Waar de Leerling zich alleen bezighoudt met het bewerken van de Ruwe Steen, trekt de Gezel erop uit om maçonnieke kennis in het Westen te verwerven. Als vrijmetselaar zie ik het Westen als symbool voor de andere loges, de samenleving, de natuur, de omgeving waarin ik me bevindt. Wat ik daar aan ervaringen opdoe, neem ik mee naar onze loge, naar de broeders, hopend dat ze daarvan kunnen leren. Dan kunnen ze het zowel op hun eigen Ruwe Steen toepassen als op het grootste bouwwerk, de Tempel der Schoonheid.
Hoe past U deze graad in het dagelijks leven toe?

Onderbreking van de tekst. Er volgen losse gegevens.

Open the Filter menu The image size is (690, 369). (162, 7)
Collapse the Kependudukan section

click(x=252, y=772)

Tijdens m’n geestelijke omzwervingen in het Westen ben ik, opnieuw, in aanraking gekomen met waar m’n passie ligt: de cultuurgeschiedenis van Europa. Ook kwam ik erachter dat het Westen veel van z’n waarden heeft verloren. Beter gezegd: ik wist het natuurlijk wel maar het is me nu weer wat duidelijker geworden. De vier kardinale deugden – de middeleeuwer nam ze onverkort en rechtstreeks uit de klassieke oudheid over – zijn moed, matigheid, bezinning en rechtvaardigheid. Ze zijn het meer dan ooit waard om hoog te houden. Daar probeer ik naar te leven. Of dat me goed afgaat, laat ik graag aan anderen over. M’n medebroeders kunnen me die spiegel nog het beste voorhouden…

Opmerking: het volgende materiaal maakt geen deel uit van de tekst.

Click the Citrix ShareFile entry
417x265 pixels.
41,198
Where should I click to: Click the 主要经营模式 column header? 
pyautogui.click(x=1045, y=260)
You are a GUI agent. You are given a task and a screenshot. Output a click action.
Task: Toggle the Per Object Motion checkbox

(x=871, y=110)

Wat verwacht u van het meesterschap binnen de vrijmetselarij?
De gezel verkent volgens mij de werkelijkheid (of fysica) terwijl de meester zich op het heelal (of metafysica) dient te richten. Ik vergelijk het maar als het afpellen van een ui: steeds meer schellen zullen van me afvallen. En het geheim – voor zover er een geheim in de vrijmetselarij is – wijkt en lonkt steeds weer opnieuw. Uiteindelijk weet ik, als eeuwige leerling, wel diep van binnen: broederliefde is eigenliefde. Op mij komt het aan…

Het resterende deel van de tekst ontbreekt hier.